Helps to produce `accurate & consistent' colours

Recently in Sydney

Hewlett-Packard, a $94.1-billion IT company, has unveiled a new technology that will help designers or photographers print an image as seen in the monitor.

The technology, called HP DreamColor Technologies, will enable designers to produce "accurate, predictable and consistent" colours across a series of digital devices and applications. Designers will get accurate colour proofs of what they can expect to see in a final product for large commercial projects, said Mr V.S. Hariharan, Vice-President, Graphic Arts and Business, HP Imaging and Printing Group, Asia Pacific/Japan.

In an industry where consistency matters, HP DreamColor provides all prints look like the original.

No two images from different devices have perfectly matching colours. However, with HP DreamColor the vibrant blue printed today will look the same when printed months from now, he told newspersons.

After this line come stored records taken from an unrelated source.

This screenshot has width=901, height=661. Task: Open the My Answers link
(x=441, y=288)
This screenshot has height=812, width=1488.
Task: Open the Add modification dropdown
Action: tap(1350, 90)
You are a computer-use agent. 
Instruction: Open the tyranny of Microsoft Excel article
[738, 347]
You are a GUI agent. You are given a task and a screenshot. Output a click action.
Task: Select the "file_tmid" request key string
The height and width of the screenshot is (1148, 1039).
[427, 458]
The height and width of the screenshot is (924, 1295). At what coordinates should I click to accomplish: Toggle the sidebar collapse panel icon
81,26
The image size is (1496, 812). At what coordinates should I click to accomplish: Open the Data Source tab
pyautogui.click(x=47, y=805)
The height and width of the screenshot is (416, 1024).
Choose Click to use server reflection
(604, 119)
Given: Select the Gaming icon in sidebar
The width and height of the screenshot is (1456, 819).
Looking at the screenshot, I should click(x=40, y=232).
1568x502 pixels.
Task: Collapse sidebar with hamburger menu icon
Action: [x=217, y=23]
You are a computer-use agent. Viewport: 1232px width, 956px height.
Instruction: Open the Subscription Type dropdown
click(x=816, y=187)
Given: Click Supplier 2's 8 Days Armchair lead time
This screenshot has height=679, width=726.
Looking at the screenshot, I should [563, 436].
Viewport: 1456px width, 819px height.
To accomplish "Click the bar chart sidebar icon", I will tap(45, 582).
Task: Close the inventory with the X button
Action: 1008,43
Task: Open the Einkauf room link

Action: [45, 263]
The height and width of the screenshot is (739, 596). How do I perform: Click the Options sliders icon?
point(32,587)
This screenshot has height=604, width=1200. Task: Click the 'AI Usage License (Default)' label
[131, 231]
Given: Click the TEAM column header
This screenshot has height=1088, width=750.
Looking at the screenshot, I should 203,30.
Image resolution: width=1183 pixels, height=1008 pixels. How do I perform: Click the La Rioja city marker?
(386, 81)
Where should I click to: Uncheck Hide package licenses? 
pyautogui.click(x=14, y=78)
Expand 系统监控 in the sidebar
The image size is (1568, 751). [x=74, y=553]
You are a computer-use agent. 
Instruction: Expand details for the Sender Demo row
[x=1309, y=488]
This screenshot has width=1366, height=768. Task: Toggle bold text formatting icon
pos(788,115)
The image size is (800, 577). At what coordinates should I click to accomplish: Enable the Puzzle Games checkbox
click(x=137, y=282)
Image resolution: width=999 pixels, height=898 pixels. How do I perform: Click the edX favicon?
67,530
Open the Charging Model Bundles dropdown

Mr Don Tan, Colour Consultant, Large Format Printing, Imaging and Printing Group, Asia Pacific and Japan, HP, told Business Line that with the new technology print service providers (clients of HP) need not go to external colour consultants, who charge $100-$200 per hour to give perfect matching colours.

Entertainment sector

The lack of consistency of colour throughout the entertainment system - right from creation to viewing to printing - is frustrating. Devices with HP DreamColor are embedded with spectrophotometer (a device for measuring light intensity) and solves the problem by giving a uniform colour for images, he said.

The HP DreamColor was born out of the company's success in meeting the standard for colour accuracy at DreamWorks Animation SKG, an American animation studio producing animated films, notably Shrek (2001). "You can walk from desk to desk, or desk to theatre, or theatre to review room, and colour should be consistent and accurate," Mr Ed Leonard, Chief Technology Officer, DreamWorks, said in a release.

Colour perception was a complex phenomenon involving the interaction of light with materials such as paper and ink and the environment in which they are viewed. Accurately matching colours from display imaginary to print has been a long-standing challenge for imaging engineers. Till date, there has not been an effective control colour reproduction among various devices, Mr Tan said.